Exercise aim>
Your task is to repeat exactly the lines below between the line holding "Image resolution: width=620" and the line holding "Viewport: 2380px width, 1546px height.", inclusive, and only those.

Data to use>
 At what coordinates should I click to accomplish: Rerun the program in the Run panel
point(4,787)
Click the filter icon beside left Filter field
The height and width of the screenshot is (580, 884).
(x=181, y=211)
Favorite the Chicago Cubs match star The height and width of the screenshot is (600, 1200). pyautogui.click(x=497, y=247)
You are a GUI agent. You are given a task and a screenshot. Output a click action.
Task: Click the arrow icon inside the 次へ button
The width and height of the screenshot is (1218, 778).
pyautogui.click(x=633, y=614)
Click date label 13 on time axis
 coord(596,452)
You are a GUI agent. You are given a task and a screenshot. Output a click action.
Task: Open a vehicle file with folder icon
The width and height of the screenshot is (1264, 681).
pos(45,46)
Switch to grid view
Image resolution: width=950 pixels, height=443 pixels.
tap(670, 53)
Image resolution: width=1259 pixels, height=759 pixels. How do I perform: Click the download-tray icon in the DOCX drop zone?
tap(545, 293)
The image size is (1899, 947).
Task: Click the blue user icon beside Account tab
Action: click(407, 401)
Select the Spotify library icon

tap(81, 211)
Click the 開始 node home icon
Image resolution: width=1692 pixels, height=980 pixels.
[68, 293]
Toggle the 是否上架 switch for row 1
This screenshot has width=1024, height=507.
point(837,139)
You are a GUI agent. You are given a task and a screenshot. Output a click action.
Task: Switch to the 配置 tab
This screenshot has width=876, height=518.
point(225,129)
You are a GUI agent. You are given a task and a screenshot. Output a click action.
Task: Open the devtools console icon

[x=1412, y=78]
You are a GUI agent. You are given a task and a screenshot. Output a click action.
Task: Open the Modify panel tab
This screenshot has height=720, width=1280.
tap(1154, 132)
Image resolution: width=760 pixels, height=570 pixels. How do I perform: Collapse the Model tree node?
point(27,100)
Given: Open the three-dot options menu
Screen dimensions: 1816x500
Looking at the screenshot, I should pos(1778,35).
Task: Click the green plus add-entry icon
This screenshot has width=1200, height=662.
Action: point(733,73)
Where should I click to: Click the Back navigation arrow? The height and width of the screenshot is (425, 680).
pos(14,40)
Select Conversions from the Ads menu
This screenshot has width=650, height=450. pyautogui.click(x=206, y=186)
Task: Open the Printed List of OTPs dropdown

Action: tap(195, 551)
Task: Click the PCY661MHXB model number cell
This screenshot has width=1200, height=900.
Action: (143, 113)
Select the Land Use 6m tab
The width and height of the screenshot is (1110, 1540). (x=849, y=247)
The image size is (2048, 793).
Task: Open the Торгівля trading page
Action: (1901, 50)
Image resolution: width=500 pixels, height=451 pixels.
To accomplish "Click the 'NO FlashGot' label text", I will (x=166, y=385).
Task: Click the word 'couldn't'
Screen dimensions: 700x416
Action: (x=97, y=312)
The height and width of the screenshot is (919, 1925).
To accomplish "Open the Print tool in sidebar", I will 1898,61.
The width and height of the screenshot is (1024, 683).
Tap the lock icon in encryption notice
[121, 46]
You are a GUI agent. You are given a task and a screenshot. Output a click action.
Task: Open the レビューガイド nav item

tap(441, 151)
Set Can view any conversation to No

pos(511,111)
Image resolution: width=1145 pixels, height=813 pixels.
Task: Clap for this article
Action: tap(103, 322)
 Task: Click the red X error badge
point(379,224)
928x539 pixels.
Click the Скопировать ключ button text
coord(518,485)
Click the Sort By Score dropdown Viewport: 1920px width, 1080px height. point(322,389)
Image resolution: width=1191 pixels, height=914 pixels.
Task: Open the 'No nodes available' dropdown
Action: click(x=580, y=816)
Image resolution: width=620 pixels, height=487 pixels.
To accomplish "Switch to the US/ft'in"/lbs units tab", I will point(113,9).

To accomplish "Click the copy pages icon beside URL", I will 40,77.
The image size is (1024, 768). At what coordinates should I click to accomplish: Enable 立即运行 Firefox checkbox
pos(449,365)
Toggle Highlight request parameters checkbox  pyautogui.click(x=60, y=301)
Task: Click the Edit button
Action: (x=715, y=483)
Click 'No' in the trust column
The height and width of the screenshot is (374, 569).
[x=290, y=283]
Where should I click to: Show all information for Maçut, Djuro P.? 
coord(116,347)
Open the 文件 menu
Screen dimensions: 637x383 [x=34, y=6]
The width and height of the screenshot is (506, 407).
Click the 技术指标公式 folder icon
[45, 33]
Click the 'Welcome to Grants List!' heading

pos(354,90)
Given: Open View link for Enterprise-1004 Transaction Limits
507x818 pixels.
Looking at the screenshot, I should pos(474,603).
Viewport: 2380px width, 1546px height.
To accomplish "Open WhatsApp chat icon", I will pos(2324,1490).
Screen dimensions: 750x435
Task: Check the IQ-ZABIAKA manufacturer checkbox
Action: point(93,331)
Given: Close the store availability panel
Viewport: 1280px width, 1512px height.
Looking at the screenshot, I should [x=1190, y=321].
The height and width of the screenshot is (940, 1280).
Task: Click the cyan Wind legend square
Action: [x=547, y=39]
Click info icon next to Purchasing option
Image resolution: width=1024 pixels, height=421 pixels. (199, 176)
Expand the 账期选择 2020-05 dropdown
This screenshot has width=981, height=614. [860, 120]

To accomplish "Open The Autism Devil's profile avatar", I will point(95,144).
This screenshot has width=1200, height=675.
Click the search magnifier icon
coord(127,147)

Solution>
Image resolution: width=620 pixels, height=487 pixels.
To accomplish "Switch to the US/ft'in"/lbs units tab", I will point(113,9).

To accomplish "Click the copy pages icon beside URL", I will 40,77.
The image size is (1024, 768). At what coordinates should I click to accomplish: Enable 立即运行 Firefox checkbox
pos(449,365)
Toggle Highlight request parameters checkbox  pyautogui.click(x=60, y=301)
Task: Click the Edit button
Action: (x=715, y=483)
Click 'No' in the trust column
The height and width of the screenshot is (374, 569).
[x=290, y=283]
Where should I click to: Show all information for Maçut, Djuro P.? 
coord(116,347)
Open the 文件 menu
Screen dimensions: 637x383 [x=34, y=6]
The width and height of the screenshot is (506, 407).
Click the 技术指标公式 folder icon
[45, 33]
Click the 'Welcome to Grants List!' heading

pos(354,90)
Given: Open View link for Enterprise-1004 Transaction Limits
507x818 pixels.
Looking at the screenshot, I should pos(474,603).
Viewport: 2380px width, 1546px height.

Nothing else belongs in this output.